(Records excerpted from a collection)

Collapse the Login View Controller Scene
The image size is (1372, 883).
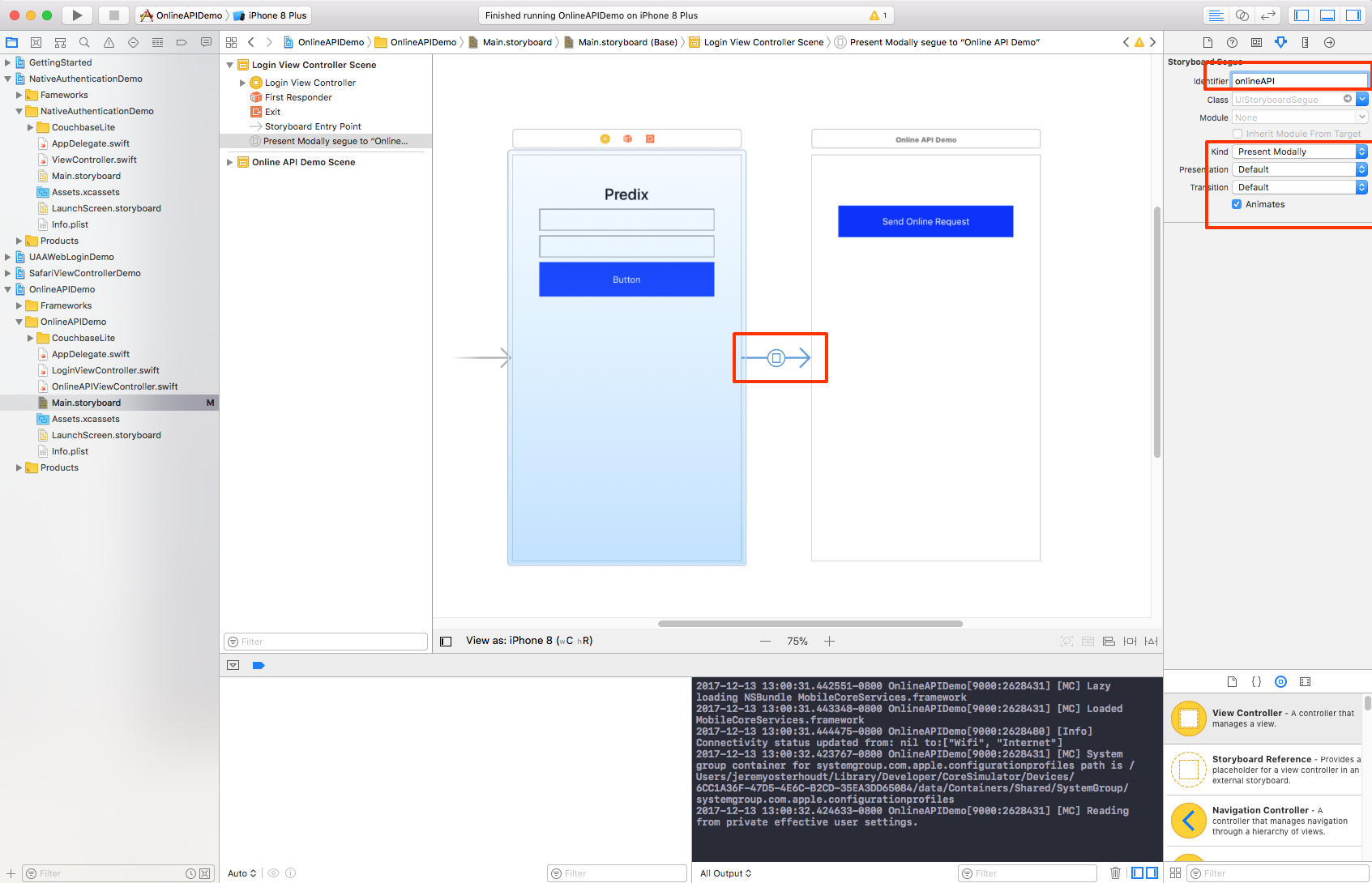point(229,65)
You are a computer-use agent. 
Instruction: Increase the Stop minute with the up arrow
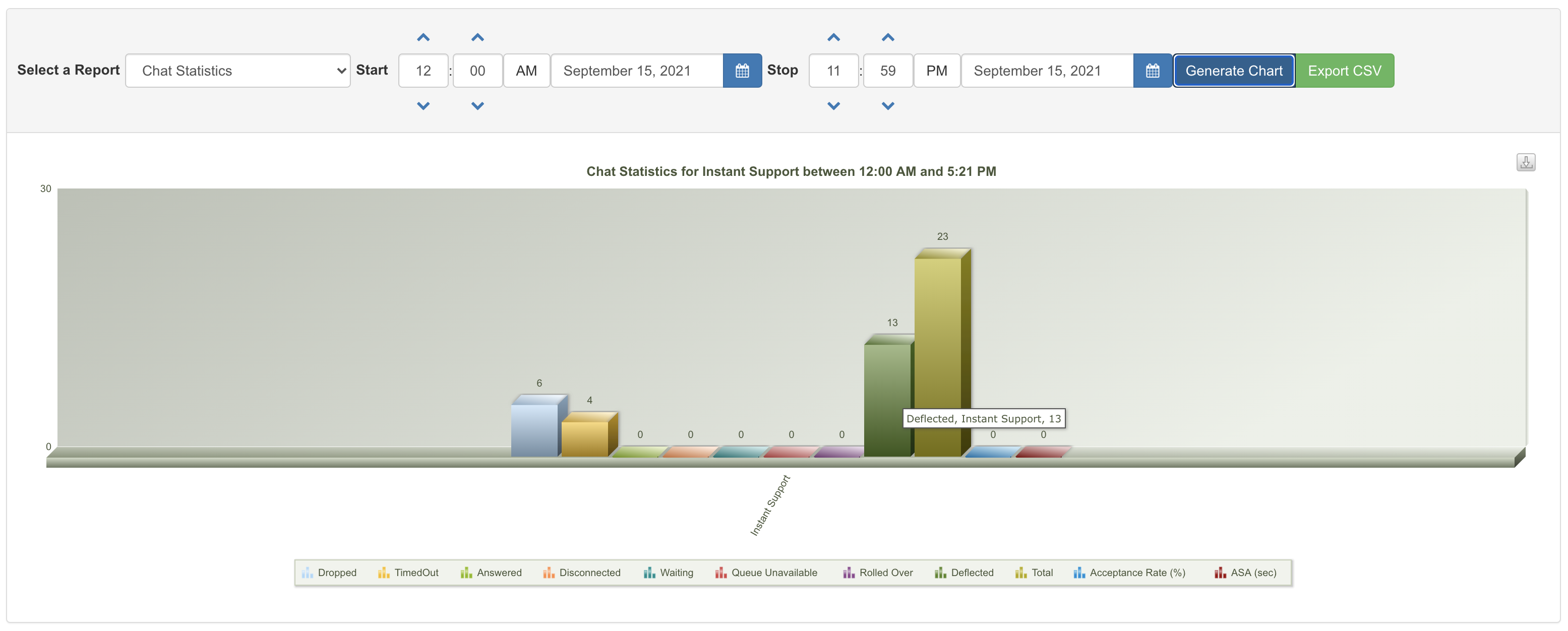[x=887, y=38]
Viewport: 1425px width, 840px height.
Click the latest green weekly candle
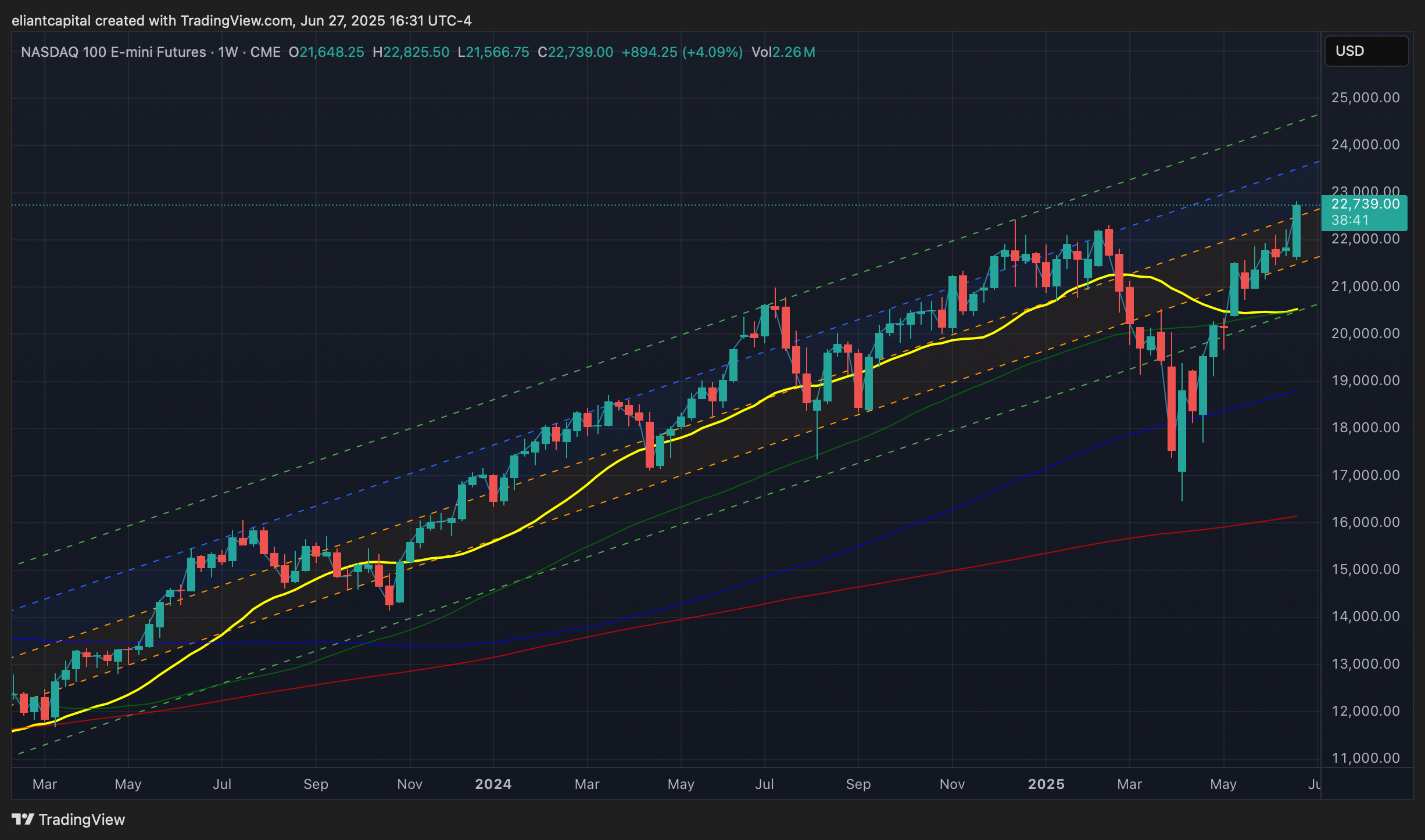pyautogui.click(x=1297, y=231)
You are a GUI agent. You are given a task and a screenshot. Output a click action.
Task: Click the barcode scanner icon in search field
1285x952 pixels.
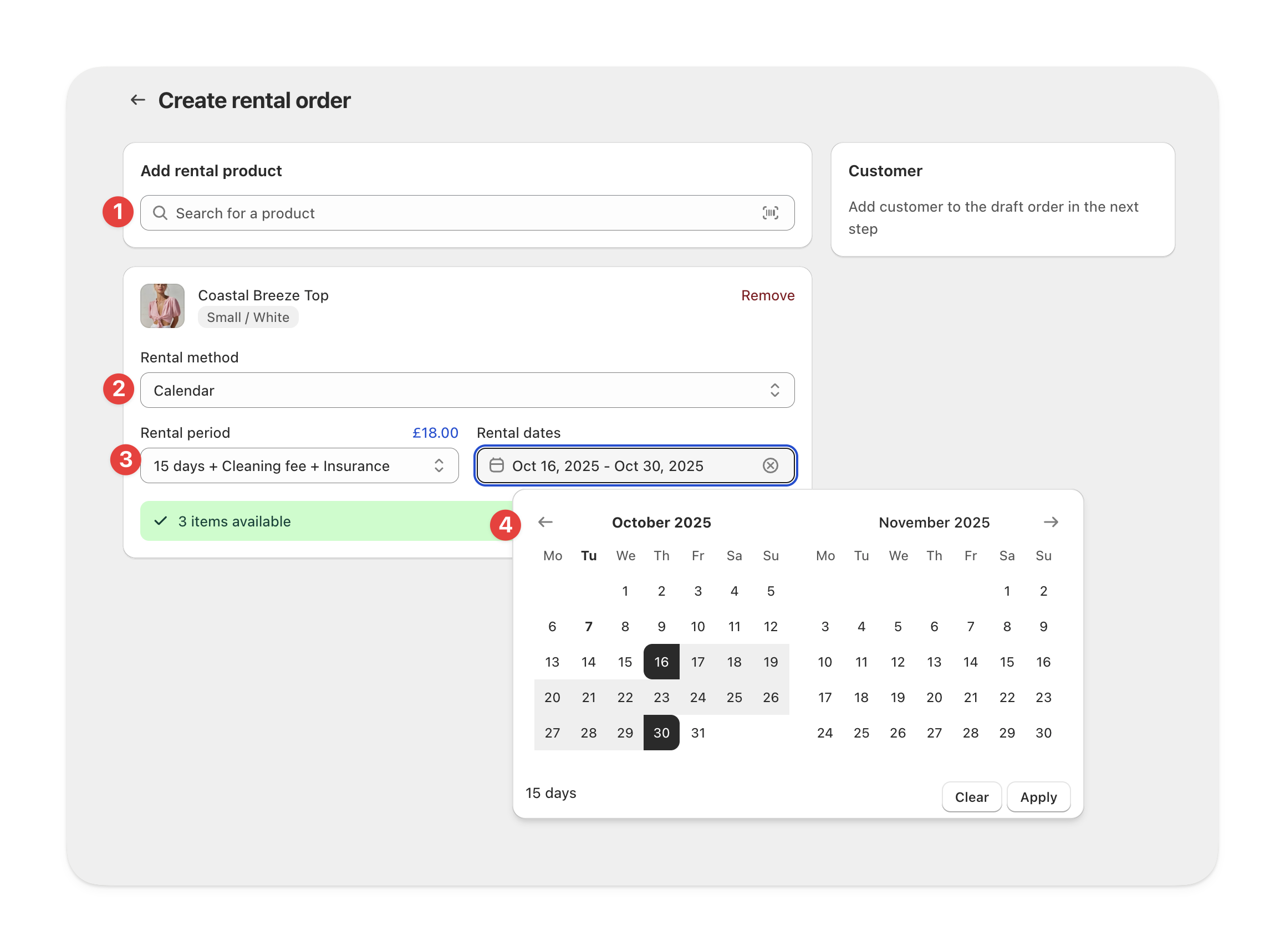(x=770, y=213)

Exercise details — Could you return all of the entries above exactly, without any images?

Task result —
Collapse the Login View Controller Scene
The image size is (1372, 883).
point(229,65)
You are a computer-use agent. 
Instruction: Increase the Stop minute with the up arrow
[x=887, y=38]
Viewport: 1425px width, 840px height.
Click the latest green weekly candle
pyautogui.click(x=1297, y=231)
You are a GUI agent. You are given a task and a screenshot. Output a click action.
Task: Click the barcode scanner icon in search field
1285x952 pixels.
(x=770, y=213)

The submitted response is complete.